Space Chronicles presents Tyson in very much the same role, and with the same voice, that he uses on the series. Namely: an articulate, genial, folksy, non-mathematical enthusiast for all scientific things great and small. Here, he's specifically talking about the rationale for exploring space. It's a pretty good book, particularly for someone with some interest but not much background knowledge.
There are some caveats. The essays were originally assembled from a disparate collection of articles, op-ed pieces, interviews, and speeches, so they're a little jumbled in their overall effect.

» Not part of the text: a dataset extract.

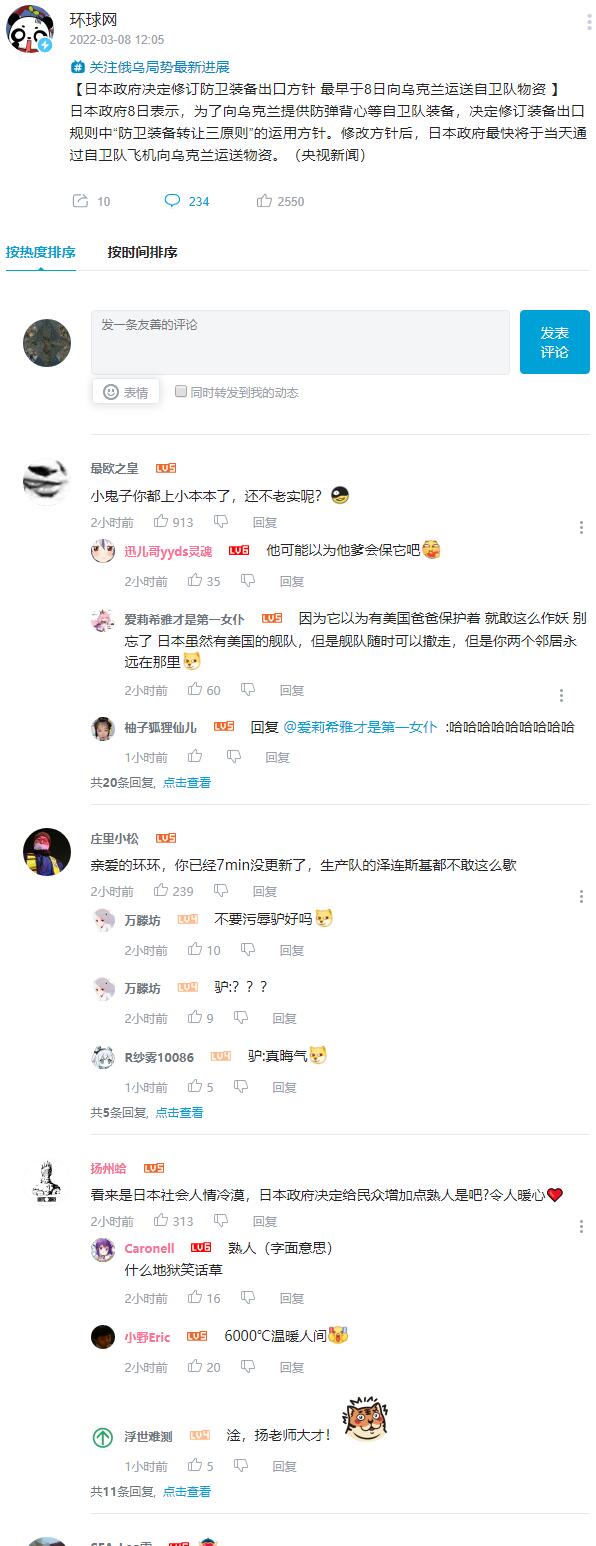Expand 共20条回复 点击查看 link
Image resolution: width=596 pixels, height=1546 pixels.
pos(150,783)

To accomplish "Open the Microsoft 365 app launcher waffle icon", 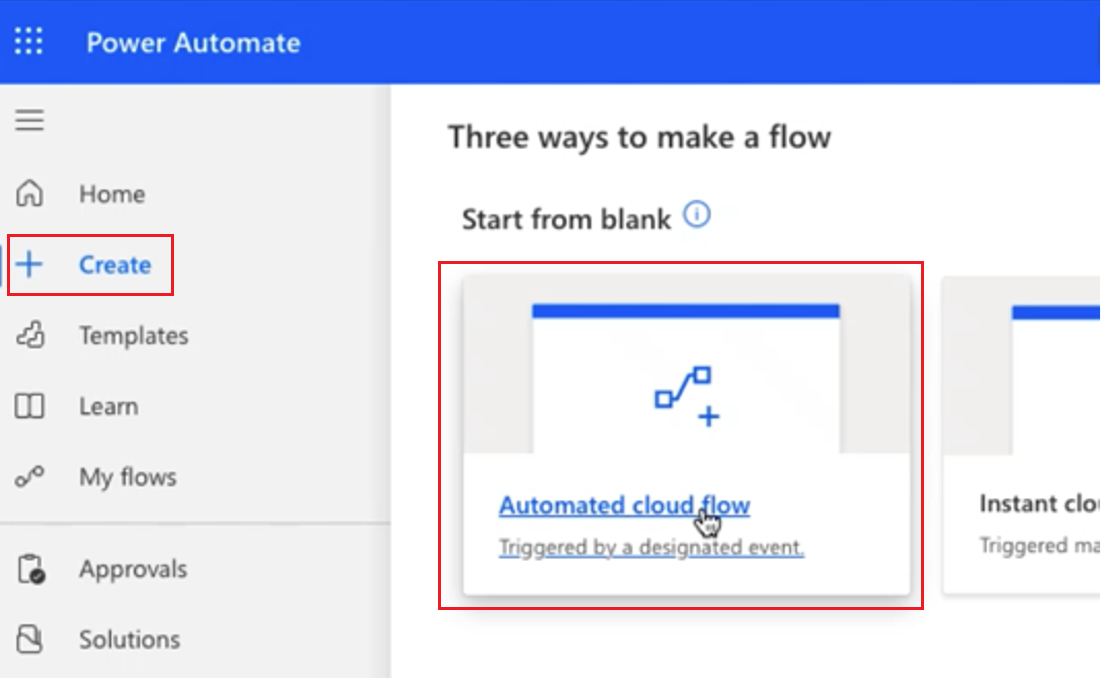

Tyson is also a better speaker than an essayist; these pieces tend to jump around a little. rather than latching onto a central thread and pulling on it.
Some overarching themes do emerge, and the collection is the stronger for it. For instance, Tyson repeatedly hammers home the relative smallness of NASA's budget (roughly 0.5 cents of every federal dollar). He's at his most passionate and engaging when he talks about the importance of sheer, unadulterated wonder--the wonder that inspires young people to be curious, to ask unanswerable questions, to find a feverish ambition to know more. (I speak from experience.) This is his answer to the perennial "why-spend-money-in-space-when-we-could-spend-it-here" shibboleth. Spending money on Earth may fill bellies; spending money on wonder opens minds.
Space Chronicles is less technical than Isaac Asimov's many popular-science essays, and less consciously literary than Stephen Jay Gould, but it's likely to appeal to fans of those authors (and vice-versa).